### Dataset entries
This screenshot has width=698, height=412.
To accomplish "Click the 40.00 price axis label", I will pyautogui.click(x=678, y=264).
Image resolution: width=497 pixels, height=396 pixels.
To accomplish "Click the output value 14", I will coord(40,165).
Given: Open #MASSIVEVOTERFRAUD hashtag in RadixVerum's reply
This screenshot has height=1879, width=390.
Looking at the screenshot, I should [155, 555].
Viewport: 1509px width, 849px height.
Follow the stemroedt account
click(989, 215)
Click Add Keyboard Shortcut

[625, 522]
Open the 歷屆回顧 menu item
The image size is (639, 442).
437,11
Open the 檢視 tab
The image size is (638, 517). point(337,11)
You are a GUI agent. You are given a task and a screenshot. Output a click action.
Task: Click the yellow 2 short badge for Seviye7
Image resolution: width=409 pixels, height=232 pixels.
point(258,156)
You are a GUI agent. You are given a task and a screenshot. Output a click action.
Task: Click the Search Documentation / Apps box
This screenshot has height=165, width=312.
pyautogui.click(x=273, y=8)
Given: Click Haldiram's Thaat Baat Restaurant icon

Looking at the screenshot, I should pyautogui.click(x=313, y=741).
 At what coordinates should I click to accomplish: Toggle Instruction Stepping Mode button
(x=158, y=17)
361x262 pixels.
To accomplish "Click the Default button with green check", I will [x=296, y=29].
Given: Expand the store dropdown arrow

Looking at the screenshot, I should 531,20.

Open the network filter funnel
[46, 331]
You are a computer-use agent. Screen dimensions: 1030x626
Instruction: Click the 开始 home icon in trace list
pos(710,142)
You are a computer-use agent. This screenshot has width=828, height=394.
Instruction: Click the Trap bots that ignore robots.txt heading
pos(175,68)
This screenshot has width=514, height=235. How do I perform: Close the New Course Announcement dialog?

### Problem requirements
Each line of the data needs to be repeated exactly.

### Solution to the problem
This screenshot has width=698, height=412.
To accomplish "Click the 40.00 price axis label", I will pyautogui.click(x=678, y=264).
Image resolution: width=497 pixels, height=396 pixels.
To accomplish "Click the output value 14", I will coord(40,165).
Given: Open #MASSIVEVOTERFRAUD hashtag in RadixVerum's reply
This screenshot has height=1879, width=390.
Looking at the screenshot, I should [155, 555].
Viewport: 1509px width, 849px height.
Follow the stemroedt account
click(989, 215)
Click Add Keyboard Shortcut

[625, 522]
Open the 歷屆回顧 menu item
The image size is (639, 442).
437,11
Open the 檢視 tab
The image size is (638, 517). point(337,11)
You are a GUI agent. You are given a task and a screenshot. Output a click action.
Task: Click the yellow 2 short badge for Seviye7
Image resolution: width=409 pixels, height=232 pixels.
point(258,156)
You are a GUI agent. You are given a task and a screenshot. Output a click action.
Task: Click the Search Documentation / Apps box
This screenshot has height=165, width=312.
pyautogui.click(x=273, y=8)
Given: Click Haldiram's Thaat Baat Restaurant icon

Looking at the screenshot, I should pyautogui.click(x=313, y=741).
 At what coordinates should I click to accomplish: Toggle Instruction Stepping Mode button
(x=158, y=17)
361x262 pixels.
To accomplish "Click the Default button with green check", I will [x=296, y=29].
Given: Expand the store dropdown arrow

Looking at the screenshot, I should 531,20.

Open the network filter funnel
[46, 331]
You are a computer-use agent. Screen dimensions: 1030x626
Instruction: Click the 开始 home icon in trace list
pos(710,142)
You are a computer-use agent. This screenshot has width=828, height=394.
Instruction: Click the Trap bots that ignore robots.txt heading
pos(175,68)
This screenshot has width=514, height=235. How do I perform: Close the New Course Announcement dialog?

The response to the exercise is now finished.